DIRECTIONS:
Only part of the listing is needed, namely the lines from its start through the line with "Click the Starting", and they should be retyped exactly.

══════════════════════════════

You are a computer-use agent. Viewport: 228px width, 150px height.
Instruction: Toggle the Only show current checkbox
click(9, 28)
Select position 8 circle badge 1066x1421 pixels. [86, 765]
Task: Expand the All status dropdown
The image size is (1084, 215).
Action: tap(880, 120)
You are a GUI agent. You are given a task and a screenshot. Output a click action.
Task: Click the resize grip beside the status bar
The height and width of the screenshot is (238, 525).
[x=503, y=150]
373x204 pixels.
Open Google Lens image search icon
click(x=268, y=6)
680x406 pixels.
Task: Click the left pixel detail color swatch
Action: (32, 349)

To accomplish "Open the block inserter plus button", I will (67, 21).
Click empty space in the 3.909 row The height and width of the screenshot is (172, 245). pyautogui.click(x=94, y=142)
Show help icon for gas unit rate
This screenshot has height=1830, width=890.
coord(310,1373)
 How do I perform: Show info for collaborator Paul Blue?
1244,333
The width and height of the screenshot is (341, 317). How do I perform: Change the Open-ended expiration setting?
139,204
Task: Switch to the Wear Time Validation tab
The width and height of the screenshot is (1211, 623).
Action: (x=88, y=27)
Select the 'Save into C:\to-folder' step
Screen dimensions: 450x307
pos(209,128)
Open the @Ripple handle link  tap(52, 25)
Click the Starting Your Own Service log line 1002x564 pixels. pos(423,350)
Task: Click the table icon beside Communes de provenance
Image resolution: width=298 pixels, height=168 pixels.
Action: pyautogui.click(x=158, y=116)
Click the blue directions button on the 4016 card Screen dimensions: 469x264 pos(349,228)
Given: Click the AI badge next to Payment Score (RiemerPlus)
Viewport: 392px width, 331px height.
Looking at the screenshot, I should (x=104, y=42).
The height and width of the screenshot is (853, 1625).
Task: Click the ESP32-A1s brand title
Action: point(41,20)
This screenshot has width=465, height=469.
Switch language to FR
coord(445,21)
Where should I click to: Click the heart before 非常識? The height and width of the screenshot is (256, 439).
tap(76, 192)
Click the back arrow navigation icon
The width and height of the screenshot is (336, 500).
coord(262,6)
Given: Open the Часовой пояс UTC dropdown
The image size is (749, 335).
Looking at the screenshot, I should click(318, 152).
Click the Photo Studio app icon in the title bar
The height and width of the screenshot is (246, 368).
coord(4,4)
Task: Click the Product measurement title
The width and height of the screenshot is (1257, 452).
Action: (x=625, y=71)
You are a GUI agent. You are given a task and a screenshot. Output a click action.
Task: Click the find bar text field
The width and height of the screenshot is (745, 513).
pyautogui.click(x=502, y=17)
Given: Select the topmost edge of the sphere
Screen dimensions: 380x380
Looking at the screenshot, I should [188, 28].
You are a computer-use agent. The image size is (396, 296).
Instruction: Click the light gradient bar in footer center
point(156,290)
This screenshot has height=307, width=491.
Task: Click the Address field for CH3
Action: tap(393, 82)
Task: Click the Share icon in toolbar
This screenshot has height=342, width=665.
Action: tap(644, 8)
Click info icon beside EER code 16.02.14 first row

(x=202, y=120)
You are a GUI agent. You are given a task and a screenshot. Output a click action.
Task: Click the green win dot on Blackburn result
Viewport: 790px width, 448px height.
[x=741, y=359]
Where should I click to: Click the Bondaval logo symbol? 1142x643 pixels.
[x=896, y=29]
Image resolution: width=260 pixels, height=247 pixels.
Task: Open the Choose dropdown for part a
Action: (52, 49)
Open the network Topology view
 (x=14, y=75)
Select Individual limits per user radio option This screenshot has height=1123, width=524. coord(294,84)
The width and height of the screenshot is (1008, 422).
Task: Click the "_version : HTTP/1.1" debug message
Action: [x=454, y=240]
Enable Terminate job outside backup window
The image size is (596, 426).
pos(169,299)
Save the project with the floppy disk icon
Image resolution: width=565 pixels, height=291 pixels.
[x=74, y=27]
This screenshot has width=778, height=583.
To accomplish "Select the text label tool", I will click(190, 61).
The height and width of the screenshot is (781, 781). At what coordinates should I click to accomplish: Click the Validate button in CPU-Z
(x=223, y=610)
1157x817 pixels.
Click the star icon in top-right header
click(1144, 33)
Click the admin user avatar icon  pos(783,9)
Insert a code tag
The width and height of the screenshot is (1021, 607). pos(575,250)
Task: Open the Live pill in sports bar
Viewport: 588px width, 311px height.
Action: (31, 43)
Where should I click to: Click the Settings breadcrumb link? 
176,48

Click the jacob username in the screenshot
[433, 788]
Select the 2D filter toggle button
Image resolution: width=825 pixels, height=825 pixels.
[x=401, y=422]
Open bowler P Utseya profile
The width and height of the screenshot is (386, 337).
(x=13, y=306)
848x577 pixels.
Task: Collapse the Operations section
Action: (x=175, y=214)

══════════════════════════════

SOLVED EXERCISE:
You are a computer-use agent. Viewport: 228px width, 150px height.
Instruction: Toggle the Only show current checkbox
click(9, 28)
Select position 8 circle badge 1066x1421 pixels. [86, 765]
Task: Expand the All status dropdown
The image size is (1084, 215).
Action: tap(880, 120)
You are a GUI agent. You are given a task and a screenshot. Output a click action.
Task: Click the resize grip beside the status bar
The height and width of the screenshot is (238, 525).
[x=503, y=150]
373x204 pixels.
Open Google Lens image search icon
click(x=268, y=6)
680x406 pixels.
Task: Click the left pixel detail color swatch
Action: (32, 349)

To accomplish "Open the block inserter plus button", I will (67, 21).
Click empty space in the 3.909 row The height and width of the screenshot is (172, 245). pyautogui.click(x=94, y=142)
Show help icon for gas unit rate
This screenshot has height=1830, width=890.
coord(310,1373)
 How do I perform: Show info for collaborator Paul Blue?
1244,333
The width and height of the screenshot is (341, 317). How do I perform: Change the Open-ended expiration setting?
139,204
Task: Switch to the Wear Time Validation tab
The width and height of the screenshot is (1211, 623).
Action: (x=88, y=27)
Select the 'Save into C:\to-folder' step
Screen dimensions: 450x307
pos(209,128)
Open the @Ripple handle link  tap(52, 25)
Click the Starting Your Own Service log line 1002x564 pixels. pos(423,350)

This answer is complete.